• _PROBLEM SET_:
(a) In the Tianshou CartPole page, list the components that the first English paragraph says fit together into a reusable experiment pipeline.
(b) Reproduce the passage of the Tianshou CartPole page between "Tianshou CartPole Pipeline" and "and more reproducible.", inclusive.

Tianshou CartPole Pipeline / Tianshou CartPole 实验管线

This project teaches you how to stop rewriting reinforcement learning infrastructure from scratch. Instead, you learn how collectors, policies, replay buffers, and trainers fit together into a reusable experiment pipeline.
这个项目会让你不再反复重写强化学习基础设施，而是理解 collector、policy、replay buffer 和 trainer 如何组成可复用实验管线。

Project Background / 项目背景

After learning RL from scratch, the next bottleneck is no longer the Bellman equation, it is engineering repetition. Real teams eventually rely on libraries such as Tianshou to standardize collectors, buffers, and trainers so experiments become faster and more reproducible.
当你学过手写 RL 之后，下一个瓶颈通常不再是 Bellman 方程，而是工程重复劳动。真实团队最终会依赖 Tianshou 这样的库，把 collector、buffer 和 trainer 标准化，让实验更快、更稳定、更可复现。

• _INFORMATION SUPPLIED_:
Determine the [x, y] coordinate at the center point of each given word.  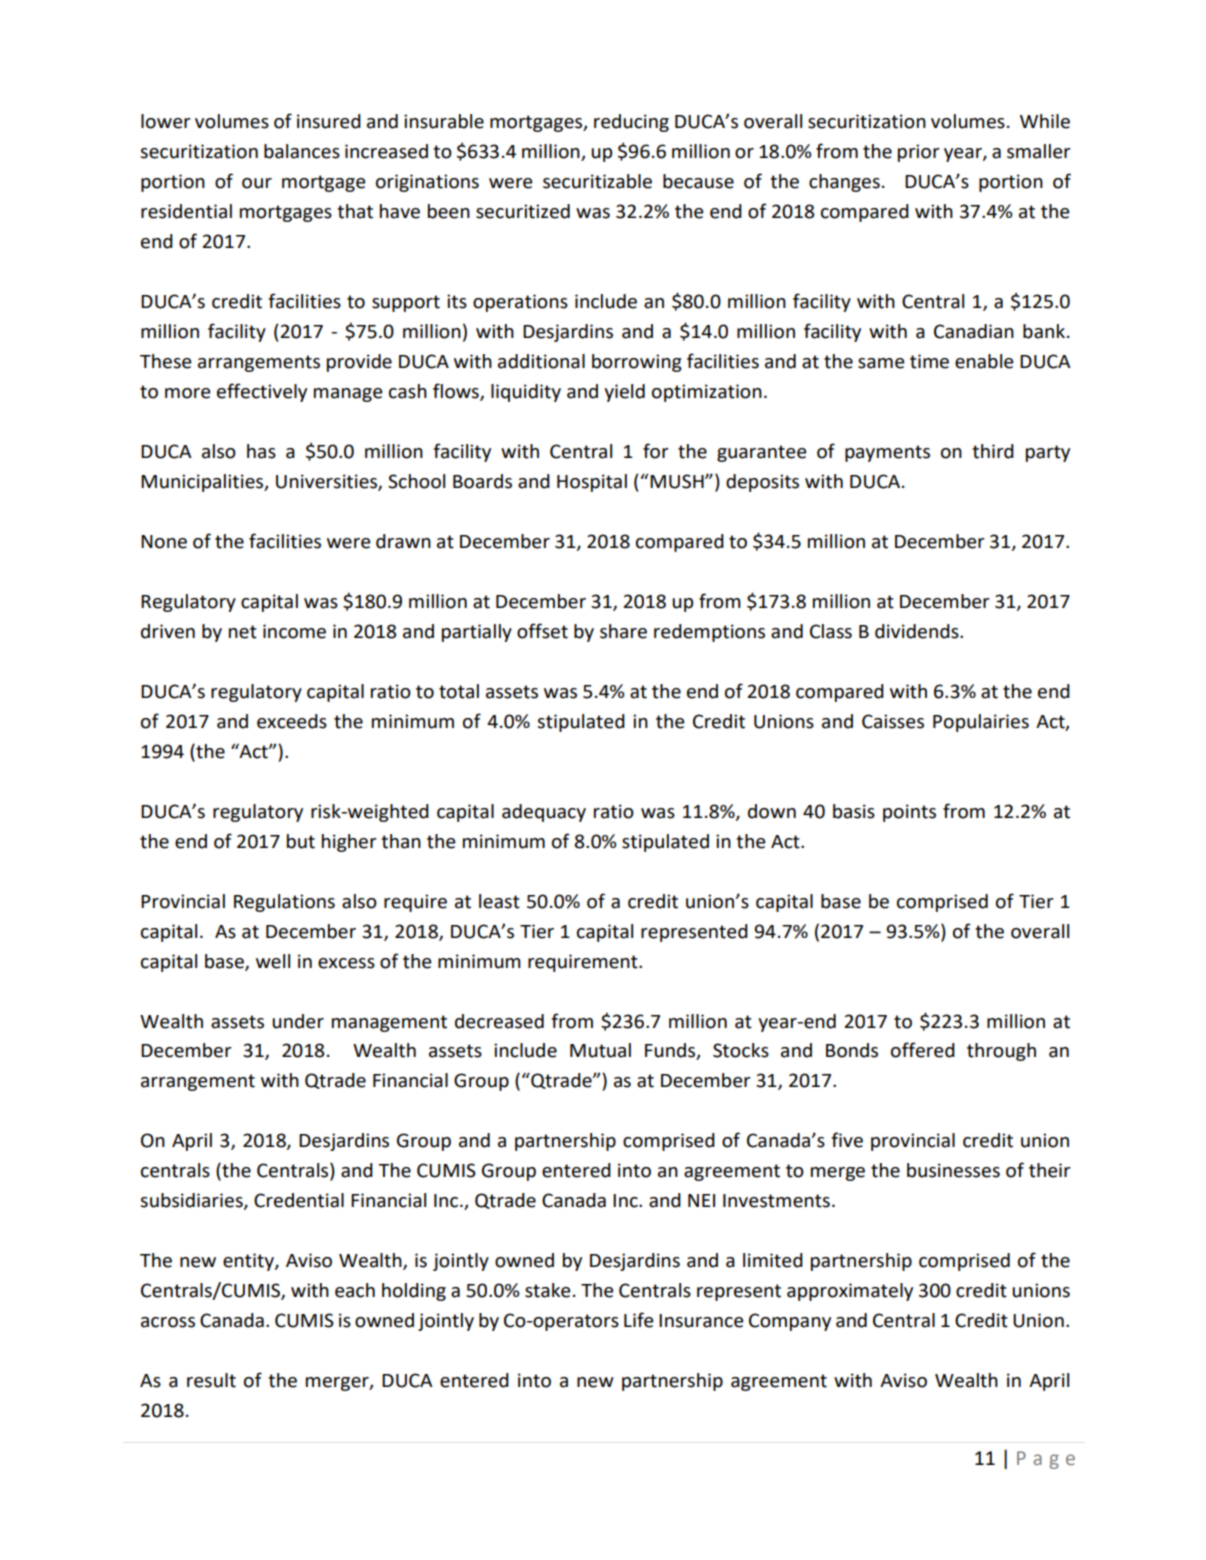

• _OUTPUTS FOR THE TASKS_:
(a) collectors, policies, replay buffers, trainers

(b)
Tianshou CartPole Pipeline / Tianshou CartPole 实验管线

This project teaches you how to stop rewriting reinforcement learning infrastructure from scratch. Instead, you learn how collectors, policies, replay buffers, and trainers fit together into a reusable experiment pipeline.
这个项目会让你不再反复重写强化学习基础设施，而是理解 collector、policy、replay buffer 和 trainer 如何组成可复用实验管线。

Project Background / 项目背景

After learning RL from scratch, the next bottleneck is no longer the Bellman equation, it is engineering repetition. Real teams eventually rely on libraries such as Tianshou to standardize collectors, buffers, and trainers so experiments become faster and more reproducible.